» **PAGE**
■ ■ ■ ■ ■

# Intake  - find, browse and access `intake-esm` collections

<a class="anchor" id="motivation"></a>

For an introduction to intake please see the [intake documentation](https://intake.readthedocs.io/en/latest/).
We follow here the guidance presented by `intake-esm` on its [repository](https://intake-esm.readthedocs.io/en/latest/user-guide/cmip6-tutorial.html). 

## Motivation of intake and the intake-esm plugin

> Simulations of the Earth’s climate and weather generate huge amounts of data. These data are often persisted on different storages in a variety of formats (netCDF, zarr, etc...). Finding, investigating, loading these data assets into compute-ready data containers costs time and effort. The data user needs to know what data sets are available, the attributes describing each data set, before loading a specific data set and analyzing it.

> `Intake` provides a lightweight package for finding, investigating, loading and disseminating data. Different types of catalogs are supported via different drivers and plugins.

■ ■ ■ ■ ■

[Records from a pointing dataset]
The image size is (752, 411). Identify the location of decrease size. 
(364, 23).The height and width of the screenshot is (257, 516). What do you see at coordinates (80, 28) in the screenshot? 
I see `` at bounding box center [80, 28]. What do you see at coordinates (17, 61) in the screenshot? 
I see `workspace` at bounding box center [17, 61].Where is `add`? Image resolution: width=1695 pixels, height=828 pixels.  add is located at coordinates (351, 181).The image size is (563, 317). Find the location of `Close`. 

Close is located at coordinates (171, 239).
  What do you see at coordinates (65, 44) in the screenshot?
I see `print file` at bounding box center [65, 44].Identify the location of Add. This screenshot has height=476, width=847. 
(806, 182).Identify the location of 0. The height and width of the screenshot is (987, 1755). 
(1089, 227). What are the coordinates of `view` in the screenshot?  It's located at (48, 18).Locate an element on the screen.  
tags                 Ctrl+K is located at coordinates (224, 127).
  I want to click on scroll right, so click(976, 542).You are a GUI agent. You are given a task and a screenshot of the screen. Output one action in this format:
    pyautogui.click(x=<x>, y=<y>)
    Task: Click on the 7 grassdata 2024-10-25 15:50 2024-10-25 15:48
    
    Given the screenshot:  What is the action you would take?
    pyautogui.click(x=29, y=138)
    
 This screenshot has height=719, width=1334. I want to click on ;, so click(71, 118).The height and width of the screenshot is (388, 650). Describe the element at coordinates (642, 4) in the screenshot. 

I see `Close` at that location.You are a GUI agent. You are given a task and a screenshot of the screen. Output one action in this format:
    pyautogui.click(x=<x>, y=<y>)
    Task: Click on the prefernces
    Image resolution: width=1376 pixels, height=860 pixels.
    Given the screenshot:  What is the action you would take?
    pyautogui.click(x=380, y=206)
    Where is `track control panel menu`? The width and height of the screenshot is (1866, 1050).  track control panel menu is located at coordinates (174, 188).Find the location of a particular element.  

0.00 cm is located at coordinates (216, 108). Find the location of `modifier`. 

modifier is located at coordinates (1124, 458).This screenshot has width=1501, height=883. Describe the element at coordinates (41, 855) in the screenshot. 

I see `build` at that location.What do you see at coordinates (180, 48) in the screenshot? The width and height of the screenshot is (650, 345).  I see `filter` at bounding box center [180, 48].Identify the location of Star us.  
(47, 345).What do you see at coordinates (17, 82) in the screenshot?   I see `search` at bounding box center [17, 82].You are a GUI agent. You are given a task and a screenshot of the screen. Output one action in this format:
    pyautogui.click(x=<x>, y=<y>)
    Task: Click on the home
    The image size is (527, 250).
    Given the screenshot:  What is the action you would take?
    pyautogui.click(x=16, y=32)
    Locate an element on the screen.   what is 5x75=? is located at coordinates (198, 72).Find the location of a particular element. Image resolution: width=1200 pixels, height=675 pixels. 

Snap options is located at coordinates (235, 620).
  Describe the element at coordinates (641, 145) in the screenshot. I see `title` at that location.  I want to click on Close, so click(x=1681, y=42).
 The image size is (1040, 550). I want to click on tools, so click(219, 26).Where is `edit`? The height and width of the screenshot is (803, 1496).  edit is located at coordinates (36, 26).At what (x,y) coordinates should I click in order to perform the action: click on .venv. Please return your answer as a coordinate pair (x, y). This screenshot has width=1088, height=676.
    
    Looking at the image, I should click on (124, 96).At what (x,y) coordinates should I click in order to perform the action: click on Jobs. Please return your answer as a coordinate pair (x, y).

■ ■ ■ ■ ■

» **TASK INSTRUCTIONS**
a. According to the Intake page, what kind of package does Intake provide?
b. Print the part of the Intake page starting at "For an introduction" and ending at "and analyzing it.".
c. Write what comes next on the Intake page, picking up after its final sentence.

» **TASK-BY-TASK OUTPUTS**
a. A lightweight package for finding, investigating, loading and disseminating data.

b.
For an introduction to intake please see the [intake documentation](https://intake.readthedocs.io/en/latest/).
We follow here the guidance presented by `intake-esm` on its [repository](https://intake-esm.readthedocs.io/en/latest/user-guide/cmip6-tutorial.html). 

## Motivation of intake and the intake-esm plugin

> Simulations of the Earth’s climate and weather generate huge amounts of data. These data are often persisted on different storages in a variety of formats (netCDF, zarr, etc...). Finding, investigating, loading these data assets into compute-ready data containers costs time and effort. The data user needs to know what data sets are available, the attributes describing each data set, before loading a specific data set and analyzing it.

c.
> The `Intake-esm` plugin provides functionality for **searching, discovering, data access and data loading** climate model data. 

> The `Intake-esm` data cataloging utility is built on top of **intake, pandas, and xarray**.

For intake users, many data preparation tasks **are no longer necessary**. They do not need to know:

- 🌍 where data is saved
- 🪧 how data is saved
- 📤  how data should be loaded

but still can search, discover, access and load data of a project.

<a class="anchor" id="features"></a>

## Features of intake and intake-esm

Intake is a generic **cataloging system** for listing data sources. As a plugin, `intake-esm` is built on top of `intake`, `pandas`, and `xarray` and configures `intake` such that it is able to also **load and process** ESM data.

- display catalogs as clearly structured tables 📄 inside jupyter notebooks for easy investigation
- browse 🔍 through the catalog and select your data without
    - being next to the data (e.g. logged in on dkrz's luv)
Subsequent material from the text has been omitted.